_Problem requirements_
How do the lines below between the ones holding "Given: Click the" and "Screen dimensions: 646x1793", inclusive, read? Give them again exactly, with no other lines.

_Material shown_
────
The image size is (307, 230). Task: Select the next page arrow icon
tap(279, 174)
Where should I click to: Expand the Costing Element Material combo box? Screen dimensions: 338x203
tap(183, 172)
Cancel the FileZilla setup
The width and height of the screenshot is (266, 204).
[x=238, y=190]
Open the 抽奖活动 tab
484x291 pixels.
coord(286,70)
────
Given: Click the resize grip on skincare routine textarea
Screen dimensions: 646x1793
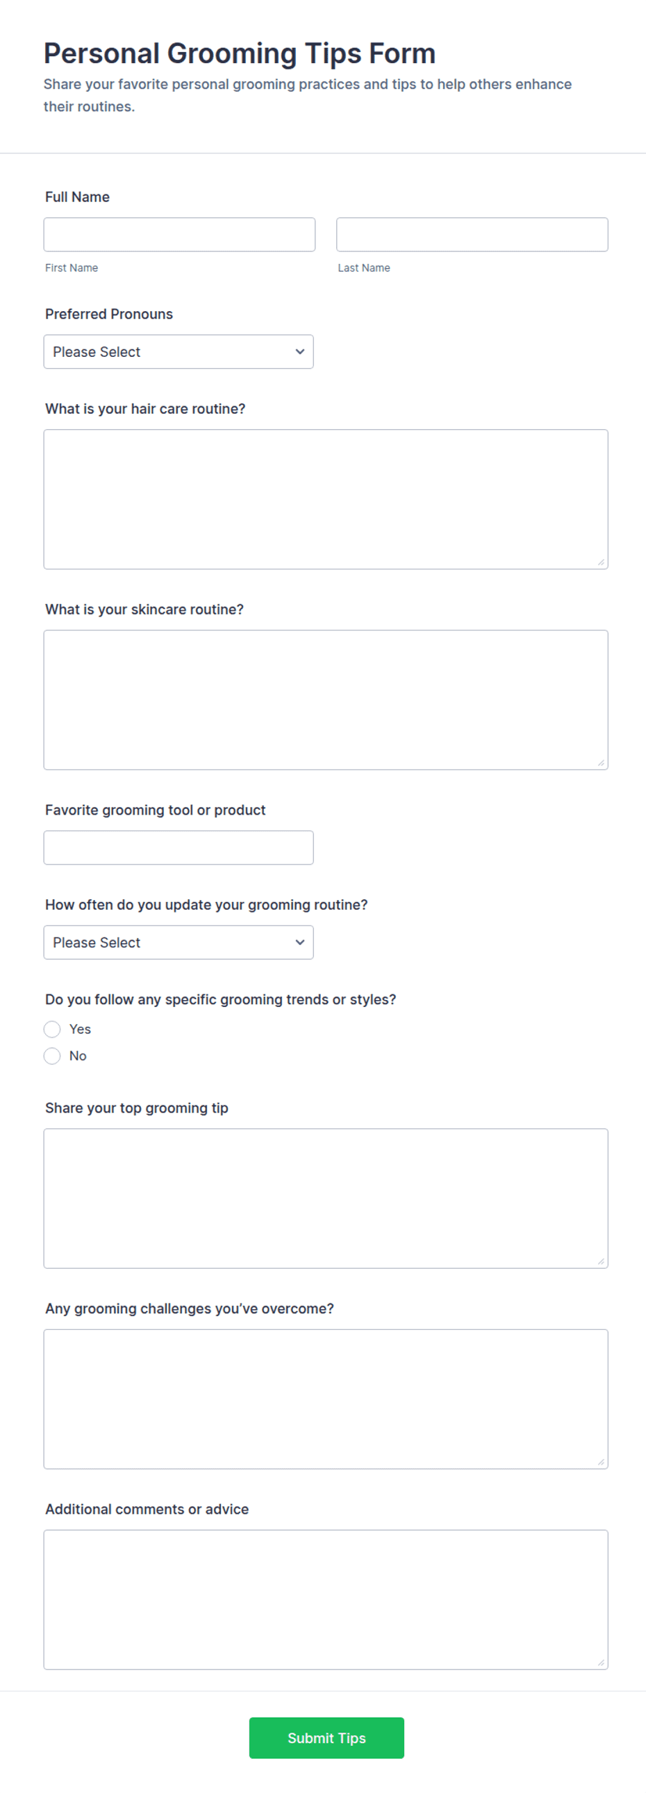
────
_Solution to this problem_
Given: Click the resize grip on skincare routine textarea
Screen dimensions: 646x1793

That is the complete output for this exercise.